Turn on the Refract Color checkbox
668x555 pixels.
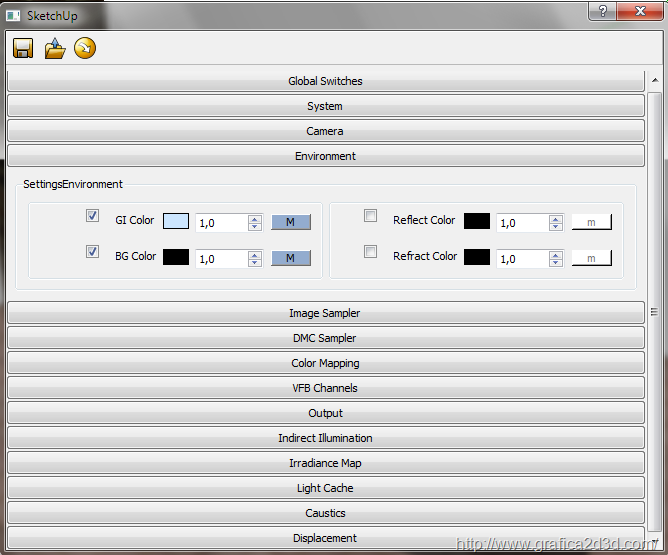[x=371, y=252]
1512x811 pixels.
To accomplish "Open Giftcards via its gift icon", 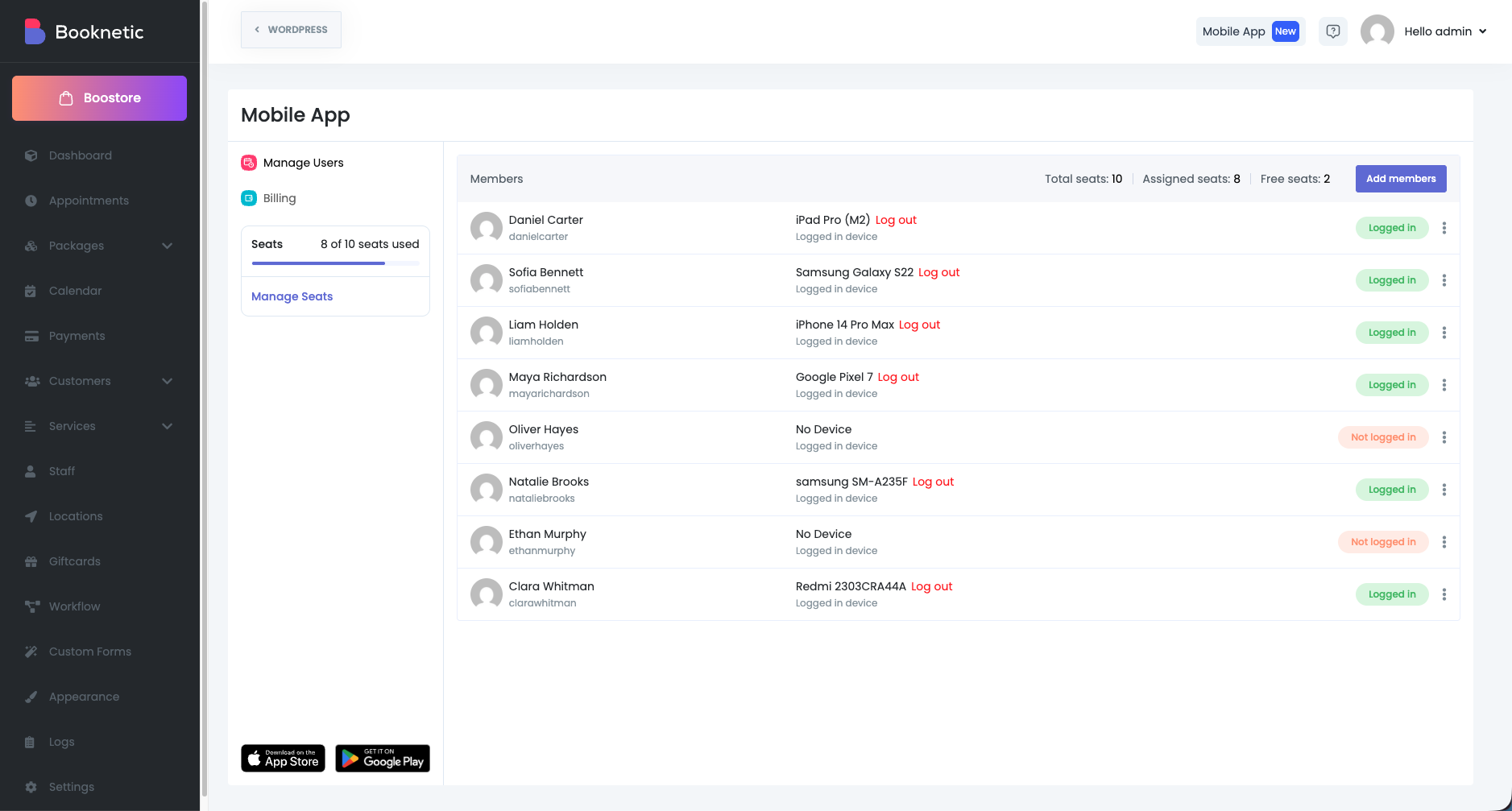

▶ What the task requires:
Please update the records by replacing every "pixels" with "px", changing nothing else, and leave the pictures out of your answer.

▶ Response:
Turn on the Refract Color checkbox
668x555 px.
[x=371, y=252]
1512x811 px.
To accomplish "Open Giftcards via its gift icon", 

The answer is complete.